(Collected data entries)
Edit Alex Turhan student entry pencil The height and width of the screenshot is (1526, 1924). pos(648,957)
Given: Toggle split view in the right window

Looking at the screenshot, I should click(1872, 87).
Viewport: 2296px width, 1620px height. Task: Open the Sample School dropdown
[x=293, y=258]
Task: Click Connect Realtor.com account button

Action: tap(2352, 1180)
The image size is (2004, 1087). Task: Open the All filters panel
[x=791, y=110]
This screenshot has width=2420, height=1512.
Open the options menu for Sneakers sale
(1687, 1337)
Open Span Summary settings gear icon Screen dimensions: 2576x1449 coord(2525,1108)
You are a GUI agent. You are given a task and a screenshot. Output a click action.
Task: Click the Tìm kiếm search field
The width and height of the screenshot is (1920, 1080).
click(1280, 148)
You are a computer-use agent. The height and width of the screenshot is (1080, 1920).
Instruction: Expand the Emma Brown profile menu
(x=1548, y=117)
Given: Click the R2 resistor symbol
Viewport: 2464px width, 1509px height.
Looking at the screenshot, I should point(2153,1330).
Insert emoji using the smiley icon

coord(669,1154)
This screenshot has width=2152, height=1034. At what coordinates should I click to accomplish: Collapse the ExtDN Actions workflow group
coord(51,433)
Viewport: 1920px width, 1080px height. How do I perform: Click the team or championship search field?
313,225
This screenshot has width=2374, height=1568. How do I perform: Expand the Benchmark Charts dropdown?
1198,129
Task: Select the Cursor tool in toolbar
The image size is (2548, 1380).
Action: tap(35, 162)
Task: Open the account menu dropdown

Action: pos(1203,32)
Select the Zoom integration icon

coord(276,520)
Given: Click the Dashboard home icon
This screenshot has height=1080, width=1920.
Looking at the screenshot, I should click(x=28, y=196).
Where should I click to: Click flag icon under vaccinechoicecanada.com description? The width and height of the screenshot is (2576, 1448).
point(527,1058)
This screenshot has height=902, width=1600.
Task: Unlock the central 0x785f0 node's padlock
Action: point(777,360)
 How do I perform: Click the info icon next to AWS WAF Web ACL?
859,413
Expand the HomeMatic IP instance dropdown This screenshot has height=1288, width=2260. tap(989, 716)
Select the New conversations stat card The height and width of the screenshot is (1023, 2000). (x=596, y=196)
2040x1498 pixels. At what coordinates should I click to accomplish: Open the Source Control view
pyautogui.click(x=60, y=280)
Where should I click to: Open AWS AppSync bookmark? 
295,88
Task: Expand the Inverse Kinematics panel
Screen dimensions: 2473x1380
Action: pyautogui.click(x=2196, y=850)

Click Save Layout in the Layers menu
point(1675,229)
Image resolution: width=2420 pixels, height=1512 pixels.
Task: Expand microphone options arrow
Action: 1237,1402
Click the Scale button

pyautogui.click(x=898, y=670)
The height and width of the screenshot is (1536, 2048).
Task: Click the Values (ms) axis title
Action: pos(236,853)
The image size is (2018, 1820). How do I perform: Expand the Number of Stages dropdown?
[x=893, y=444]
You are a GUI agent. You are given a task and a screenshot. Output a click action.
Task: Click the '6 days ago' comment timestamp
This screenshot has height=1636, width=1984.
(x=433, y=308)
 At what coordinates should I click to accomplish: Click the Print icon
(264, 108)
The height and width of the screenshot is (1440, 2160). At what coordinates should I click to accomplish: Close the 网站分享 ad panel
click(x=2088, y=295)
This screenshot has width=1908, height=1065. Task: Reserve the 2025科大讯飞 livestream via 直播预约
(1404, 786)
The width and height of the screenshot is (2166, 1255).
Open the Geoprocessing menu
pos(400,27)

REQUIRED ACTION: The records above are to be set down again exactly as written.

ANSWER SPACE:
Edit Alex Turhan student entry pencil The height and width of the screenshot is (1526, 1924). pos(648,957)
Given: Toggle split view in the right window

Looking at the screenshot, I should click(1872, 87).
Viewport: 2296px width, 1620px height. Task: Open the Sample School dropdown
[x=293, y=258]
Task: Click Connect Realtor.com account button

Action: tap(2352, 1180)
The image size is (2004, 1087). Task: Open the All filters panel
[x=791, y=110]
This screenshot has width=2420, height=1512.
Open the options menu for Sneakers sale
(1687, 1337)
Open Span Summary settings gear icon Screen dimensions: 2576x1449 coord(2525,1108)
You are a GUI agent. You are given a task and a screenshot. Output a click action.
Task: Click the Tìm kiếm search field
The width and height of the screenshot is (1920, 1080).
click(1280, 148)
You are a computer-use agent. The height and width of the screenshot is (1080, 1920).
Instruction: Expand the Emma Brown profile menu
(x=1548, y=117)
Given: Click the R2 resistor symbol
Viewport: 2464px width, 1509px height.
Looking at the screenshot, I should point(2153,1330).
Insert emoji using the smiley icon

coord(669,1154)
This screenshot has width=2152, height=1034. At what coordinates should I click to accomplish: Collapse the ExtDN Actions workflow group
coord(51,433)
Viewport: 1920px width, 1080px height. How do I perform: Click the team or championship search field?
313,225
This screenshot has width=2374, height=1568. How do I perform: Expand the Benchmark Charts dropdown?
1198,129
Task: Select the Cursor tool in toolbar
The image size is (2548, 1380).
Action: tap(35, 162)
Task: Open the account menu dropdown

Action: pos(1203,32)
Select the Zoom integration icon

coord(276,520)
Given: Click the Dashboard home icon
This screenshot has height=1080, width=1920.
Looking at the screenshot, I should click(x=28, y=196).
Where should I click to: Click flag icon under vaccinechoicecanada.com description? The width and height of the screenshot is (2576, 1448).
point(527,1058)
This screenshot has height=902, width=1600.
Task: Unlock the central 0x785f0 node's padlock
Action: point(777,360)
 How do I perform: Click the info icon next to AWS WAF Web ACL?
859,413
Expand the HomeMatic IP instance dropdown This screenshot has height=1288, width=2260. tap(989, 716)
Select the New conversations stat card The height and width of the screenshot is (1023, 2000). (x=596, y=196)
2040x1498 pixels. At what coordinates should I click to accomplish: Open the Source Control view
pyautogui.click(x=60, y=280)
Where should I click to: Open AWS AppSync bookmark? 
295,88
Task: Expand the Inverse Kinematics panel
Screen dimensions: 2473x1380
Action: pyautogui.click(x=2196, y=850)

Click Save Layout in the Layers menu
point(1675,229)
Image resolution: width=2420 pixels, height=1512 pixels.
Task: Expand microphone options arrow
Action: 1237,1402
Click the Scale button

pyautogui.click(x=898, y=670)
The height and width of the screenshot is (1536, 2048).
Task: Click the Values (ms) axis title
Action: pos(236,853)
The image size is (2018, 1820). How do I perform: Expand the Number of Stages dropdown?
[x=893, y=444]
You are a GUI agent. You are given a task and a screenshot. Output a click action.
Task: Click the '6 days ago' comment timestamp
This screenshot has height=1636, width=1984.
(x=433, y=308)
 At what coordinates should I click to accomplish: Click the Print icon
(264, 108)
The height and width of the screenshot is (1440, 2160). At what coordinates should I click to accomplish: Close the 网站分享 ad panel
click(x=2088, y=295)
This screenshot has width=1908, height=1065. Task: Reserve the 2025科大讯飞 livestream via 直播预约
(1404, 786)
The width and height of the screenshot is (2166, 1255).
Open the Geoprocessing menu
pos(400,27)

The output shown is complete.